COMPLETE THE FOLLOWING:
#1 From the account of the Empire Builder trip, extract the passage starting with "What surprised me" and going on through "more comfortable again.".
#2 Continue the account of the Empire Builder trip from the point where it stops.

SOURCE PASSAGE:
I'm glad you're not letting the problems on the Empire Builder stop your trip. I have absolutely no regrets. I loved it. The conductor announced what arrangements would be made for late passengers while we were still a couple hours from Chicago. He listed each connecting train number and what was being arranged for passengers scheduled to take that train. Generally, connections within the midwest were being bustituted and others received overnight accomodations and tickets on the next day's trains. Some people going east were put on another train from Union Station, but it depended on where they were going. Upon arrival, passengers were instructed to go to the customer relations area in Union Station to receive all the details for their accomodations. Incidentally, once we were there, someone made an announcement that one of the trains scheduled to leave around 6:00 was still there, and late passengers were able to catch it.



What surprised me about the trip in general was that the "feel" of the train could really change. Heading out, the trip seemed comfortable, but for a while coming back east, it seemed a bit stressful. The conductor had to make several announcements for people to watch their children while no announcements were necessary going west. On the eastbound trip he even had to announce that there was innappropriate behavior in the bathroom and that bathrooms were to be used only for going to the bathroom. Once we passed the ski areas, the train became more comfortable again.

(Entries drawn from a collection)
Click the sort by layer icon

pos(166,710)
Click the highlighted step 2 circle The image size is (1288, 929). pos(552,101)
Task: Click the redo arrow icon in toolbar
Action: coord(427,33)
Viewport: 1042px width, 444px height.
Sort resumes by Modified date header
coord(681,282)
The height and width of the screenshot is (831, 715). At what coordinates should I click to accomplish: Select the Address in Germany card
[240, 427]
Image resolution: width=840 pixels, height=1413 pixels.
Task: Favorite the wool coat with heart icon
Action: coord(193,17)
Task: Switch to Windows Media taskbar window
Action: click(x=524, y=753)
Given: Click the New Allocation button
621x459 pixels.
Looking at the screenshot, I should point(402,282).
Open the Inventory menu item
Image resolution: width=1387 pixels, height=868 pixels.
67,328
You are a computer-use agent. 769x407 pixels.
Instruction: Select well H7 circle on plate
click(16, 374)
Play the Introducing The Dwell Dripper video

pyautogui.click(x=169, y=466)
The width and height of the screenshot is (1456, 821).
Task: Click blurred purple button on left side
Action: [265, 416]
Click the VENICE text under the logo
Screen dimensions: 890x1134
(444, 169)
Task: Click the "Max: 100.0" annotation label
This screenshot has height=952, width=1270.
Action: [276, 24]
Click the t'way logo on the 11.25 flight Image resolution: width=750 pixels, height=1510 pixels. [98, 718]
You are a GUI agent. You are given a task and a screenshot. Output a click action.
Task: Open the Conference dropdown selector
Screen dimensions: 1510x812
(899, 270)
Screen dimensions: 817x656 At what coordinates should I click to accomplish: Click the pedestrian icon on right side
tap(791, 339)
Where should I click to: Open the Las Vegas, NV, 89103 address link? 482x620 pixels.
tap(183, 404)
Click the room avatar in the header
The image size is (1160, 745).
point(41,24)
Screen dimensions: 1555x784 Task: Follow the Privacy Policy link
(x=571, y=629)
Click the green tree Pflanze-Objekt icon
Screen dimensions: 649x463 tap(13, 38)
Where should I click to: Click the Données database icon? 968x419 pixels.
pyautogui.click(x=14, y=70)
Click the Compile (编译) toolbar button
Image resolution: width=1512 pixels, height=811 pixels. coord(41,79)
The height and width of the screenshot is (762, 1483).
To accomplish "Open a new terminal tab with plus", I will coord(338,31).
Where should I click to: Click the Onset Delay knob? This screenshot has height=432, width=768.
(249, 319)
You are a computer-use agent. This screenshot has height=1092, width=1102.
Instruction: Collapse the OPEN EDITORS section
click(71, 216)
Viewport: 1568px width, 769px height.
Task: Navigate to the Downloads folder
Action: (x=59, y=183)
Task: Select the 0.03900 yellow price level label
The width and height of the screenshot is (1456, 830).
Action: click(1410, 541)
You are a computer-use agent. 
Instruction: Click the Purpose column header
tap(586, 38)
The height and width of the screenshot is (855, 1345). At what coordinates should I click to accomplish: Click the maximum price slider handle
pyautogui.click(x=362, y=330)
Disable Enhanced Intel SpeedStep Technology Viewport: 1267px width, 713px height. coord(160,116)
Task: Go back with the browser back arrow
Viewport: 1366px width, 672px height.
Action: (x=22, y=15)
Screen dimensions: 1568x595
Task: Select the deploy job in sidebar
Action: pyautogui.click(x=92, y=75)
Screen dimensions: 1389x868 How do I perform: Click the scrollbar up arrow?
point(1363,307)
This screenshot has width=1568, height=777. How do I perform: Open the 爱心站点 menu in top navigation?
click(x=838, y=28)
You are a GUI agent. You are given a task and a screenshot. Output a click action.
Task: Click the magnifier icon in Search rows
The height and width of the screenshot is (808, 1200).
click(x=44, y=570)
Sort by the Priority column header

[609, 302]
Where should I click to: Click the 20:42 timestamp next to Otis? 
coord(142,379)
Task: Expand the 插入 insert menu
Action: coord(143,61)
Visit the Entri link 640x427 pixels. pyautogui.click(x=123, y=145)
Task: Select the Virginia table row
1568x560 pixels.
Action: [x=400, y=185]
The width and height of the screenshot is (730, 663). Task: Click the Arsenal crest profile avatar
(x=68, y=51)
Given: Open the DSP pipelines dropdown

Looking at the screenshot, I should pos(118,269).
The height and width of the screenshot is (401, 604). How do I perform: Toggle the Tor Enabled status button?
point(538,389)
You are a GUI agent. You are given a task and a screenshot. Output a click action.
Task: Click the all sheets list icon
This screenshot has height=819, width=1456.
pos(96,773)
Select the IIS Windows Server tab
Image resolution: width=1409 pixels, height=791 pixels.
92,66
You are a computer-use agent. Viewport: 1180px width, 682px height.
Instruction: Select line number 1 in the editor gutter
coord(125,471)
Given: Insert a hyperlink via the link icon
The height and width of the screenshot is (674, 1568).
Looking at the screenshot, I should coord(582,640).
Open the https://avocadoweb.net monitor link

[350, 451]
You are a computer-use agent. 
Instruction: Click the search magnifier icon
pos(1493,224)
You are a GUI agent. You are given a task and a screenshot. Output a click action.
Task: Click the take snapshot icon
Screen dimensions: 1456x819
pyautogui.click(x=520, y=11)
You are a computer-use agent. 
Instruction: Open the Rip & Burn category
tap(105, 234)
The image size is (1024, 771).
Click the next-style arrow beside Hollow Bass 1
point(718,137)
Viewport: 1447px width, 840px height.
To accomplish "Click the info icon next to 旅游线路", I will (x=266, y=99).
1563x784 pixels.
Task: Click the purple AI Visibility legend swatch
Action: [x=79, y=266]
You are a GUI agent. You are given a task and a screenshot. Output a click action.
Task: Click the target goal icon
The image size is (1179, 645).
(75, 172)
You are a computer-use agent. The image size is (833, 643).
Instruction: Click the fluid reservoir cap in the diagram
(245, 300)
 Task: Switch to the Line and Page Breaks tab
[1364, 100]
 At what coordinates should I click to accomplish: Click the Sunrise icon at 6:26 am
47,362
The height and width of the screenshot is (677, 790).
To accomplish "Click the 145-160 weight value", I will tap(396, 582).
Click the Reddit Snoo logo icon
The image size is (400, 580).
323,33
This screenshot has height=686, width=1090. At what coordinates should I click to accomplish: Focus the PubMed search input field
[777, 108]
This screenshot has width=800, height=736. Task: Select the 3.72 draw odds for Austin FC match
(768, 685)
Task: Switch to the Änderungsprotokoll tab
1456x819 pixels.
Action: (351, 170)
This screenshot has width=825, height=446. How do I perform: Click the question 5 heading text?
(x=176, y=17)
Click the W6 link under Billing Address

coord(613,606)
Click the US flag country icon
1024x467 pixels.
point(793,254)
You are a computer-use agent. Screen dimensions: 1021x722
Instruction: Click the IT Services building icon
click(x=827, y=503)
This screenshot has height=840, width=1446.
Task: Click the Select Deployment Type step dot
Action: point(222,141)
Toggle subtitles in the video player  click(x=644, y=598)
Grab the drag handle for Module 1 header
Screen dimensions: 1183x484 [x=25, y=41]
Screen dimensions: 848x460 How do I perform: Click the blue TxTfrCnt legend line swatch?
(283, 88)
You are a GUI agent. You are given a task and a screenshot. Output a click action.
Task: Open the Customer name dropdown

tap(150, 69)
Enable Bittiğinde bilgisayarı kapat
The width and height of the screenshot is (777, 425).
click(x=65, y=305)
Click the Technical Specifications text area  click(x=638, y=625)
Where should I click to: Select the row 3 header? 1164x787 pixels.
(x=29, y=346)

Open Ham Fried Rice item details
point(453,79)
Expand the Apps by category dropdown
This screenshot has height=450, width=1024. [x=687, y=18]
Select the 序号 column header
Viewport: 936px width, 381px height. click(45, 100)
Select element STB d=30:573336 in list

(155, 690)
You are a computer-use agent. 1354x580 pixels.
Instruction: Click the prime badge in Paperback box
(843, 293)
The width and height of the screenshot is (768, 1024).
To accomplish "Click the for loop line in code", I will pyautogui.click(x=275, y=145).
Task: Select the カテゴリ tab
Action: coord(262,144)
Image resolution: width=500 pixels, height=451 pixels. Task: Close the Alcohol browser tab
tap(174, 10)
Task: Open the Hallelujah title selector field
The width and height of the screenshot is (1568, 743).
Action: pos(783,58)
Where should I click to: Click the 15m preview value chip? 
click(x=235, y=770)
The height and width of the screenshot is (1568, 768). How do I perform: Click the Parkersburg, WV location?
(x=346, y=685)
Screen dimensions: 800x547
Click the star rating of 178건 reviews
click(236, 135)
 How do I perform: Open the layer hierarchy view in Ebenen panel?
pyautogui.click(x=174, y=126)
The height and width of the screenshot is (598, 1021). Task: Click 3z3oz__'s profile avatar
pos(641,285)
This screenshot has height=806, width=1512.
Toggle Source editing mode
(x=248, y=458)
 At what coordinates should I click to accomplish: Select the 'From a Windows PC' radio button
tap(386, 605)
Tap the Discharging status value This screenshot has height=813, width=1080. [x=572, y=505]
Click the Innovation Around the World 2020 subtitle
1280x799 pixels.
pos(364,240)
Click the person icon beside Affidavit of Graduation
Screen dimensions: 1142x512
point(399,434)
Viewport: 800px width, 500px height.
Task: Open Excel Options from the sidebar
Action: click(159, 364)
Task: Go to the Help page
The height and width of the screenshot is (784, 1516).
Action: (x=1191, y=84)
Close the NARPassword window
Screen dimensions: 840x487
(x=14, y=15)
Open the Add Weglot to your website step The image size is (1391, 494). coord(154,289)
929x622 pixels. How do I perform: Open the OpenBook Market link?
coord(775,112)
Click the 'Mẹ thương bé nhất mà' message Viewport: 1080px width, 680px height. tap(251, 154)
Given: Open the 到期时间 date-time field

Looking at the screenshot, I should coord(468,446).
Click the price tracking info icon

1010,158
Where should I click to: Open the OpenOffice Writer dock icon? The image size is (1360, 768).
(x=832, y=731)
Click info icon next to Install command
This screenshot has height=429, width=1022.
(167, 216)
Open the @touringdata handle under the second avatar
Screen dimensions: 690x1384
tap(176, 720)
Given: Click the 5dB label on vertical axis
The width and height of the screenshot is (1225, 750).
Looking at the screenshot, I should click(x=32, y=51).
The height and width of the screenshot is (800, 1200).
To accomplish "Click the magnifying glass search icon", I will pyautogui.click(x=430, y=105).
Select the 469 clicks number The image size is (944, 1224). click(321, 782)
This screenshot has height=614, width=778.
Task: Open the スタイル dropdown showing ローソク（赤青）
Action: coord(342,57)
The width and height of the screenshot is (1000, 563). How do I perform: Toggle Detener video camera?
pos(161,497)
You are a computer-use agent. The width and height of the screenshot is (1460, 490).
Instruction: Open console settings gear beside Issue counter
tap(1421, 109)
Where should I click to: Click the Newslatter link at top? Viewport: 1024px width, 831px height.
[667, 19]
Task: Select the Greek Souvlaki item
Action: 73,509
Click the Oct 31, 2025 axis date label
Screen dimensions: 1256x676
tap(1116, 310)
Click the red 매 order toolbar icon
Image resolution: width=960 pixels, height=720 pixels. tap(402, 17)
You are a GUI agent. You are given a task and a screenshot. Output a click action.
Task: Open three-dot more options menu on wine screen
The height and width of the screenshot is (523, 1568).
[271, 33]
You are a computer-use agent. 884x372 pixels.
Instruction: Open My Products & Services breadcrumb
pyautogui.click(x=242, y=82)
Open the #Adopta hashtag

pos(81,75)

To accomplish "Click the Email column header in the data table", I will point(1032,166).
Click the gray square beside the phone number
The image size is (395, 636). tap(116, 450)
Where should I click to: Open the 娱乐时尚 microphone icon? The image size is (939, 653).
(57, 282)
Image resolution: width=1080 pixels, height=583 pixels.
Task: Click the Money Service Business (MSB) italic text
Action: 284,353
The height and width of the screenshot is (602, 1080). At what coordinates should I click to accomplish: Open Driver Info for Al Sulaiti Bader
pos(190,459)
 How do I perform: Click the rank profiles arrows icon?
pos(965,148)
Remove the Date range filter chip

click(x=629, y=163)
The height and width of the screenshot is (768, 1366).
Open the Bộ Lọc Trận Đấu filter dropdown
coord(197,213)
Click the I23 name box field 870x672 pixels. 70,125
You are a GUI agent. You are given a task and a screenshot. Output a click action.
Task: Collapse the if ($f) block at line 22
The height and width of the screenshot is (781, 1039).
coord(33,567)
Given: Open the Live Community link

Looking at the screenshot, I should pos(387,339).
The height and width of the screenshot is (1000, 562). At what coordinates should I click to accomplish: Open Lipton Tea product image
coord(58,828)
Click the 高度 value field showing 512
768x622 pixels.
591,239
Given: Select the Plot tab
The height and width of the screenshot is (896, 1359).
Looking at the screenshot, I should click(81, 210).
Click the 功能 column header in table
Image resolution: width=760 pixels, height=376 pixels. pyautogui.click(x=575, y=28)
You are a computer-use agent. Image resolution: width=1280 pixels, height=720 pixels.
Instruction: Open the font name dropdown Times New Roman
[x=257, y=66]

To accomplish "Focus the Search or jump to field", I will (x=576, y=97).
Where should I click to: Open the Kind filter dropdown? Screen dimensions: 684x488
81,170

ANSWERS GIVEN:
#1
What surprised me about the trip in general was that the "feel" of the train could really change. Heading out, the trip seemed comfortable, but for a while coming back east, it seemed a bit stressful. The conductor had to make several announcements for people to watch their children while no announcements were necessary going west. On the eastbound trip he even had to announce that there was innappropriate behavior in the bathroom and that bathrooms were to be used only for going to the bathroom. Once we passed the ski areas, the train became more comfortable again.

#2
The community dining was often uncomfortable for me, because I am very shy around people I don't know. One person announced his displeasure at having to sit with someone else, but "no offence." Thanks. None taken. It was a thrill for me too. hboy: I did meet some nice and interesting people though. The last meal I had was the best. I was seated with a family, and when the grandma of the family found out I was alone, she gave me a big hug and welcomed me to their group. I had to laugh because the kids in the group were sharing the family room, while other family members had regular bedrooms. One of the boys announced how they strapped the youngest boy in his bed. His mother exclaimed, "You're supposed to attach that to the ceiling!"


----------



## Madzoo (Dec 29, 2013)

For anyone who is interested, I added a Flickr set of some of the Empire Builder pictures.

Photos

They are just pictures I took on the train with the camera in my phone, so adjust your expectations accordingly.


----------



## AG1 (Dec 29, 2013)

Madzoo said:


> For anyone who is interested, I added a Flickr set of some of the Empire Builder pictures.
> 
> Photos
> 
> They are just pictures I took on the train with the camera in my phone, so adjust your expectations accordingly.


The Chicago set was great. I wondered why there were no people in the photos until I saw your "Interests" listed urban architecture.


----------



## shelzp (Dec 29, 2013)

Enjoyed following along with your reporting and the photos as well!!


----------



## Madzoo (Dec 30, 2013)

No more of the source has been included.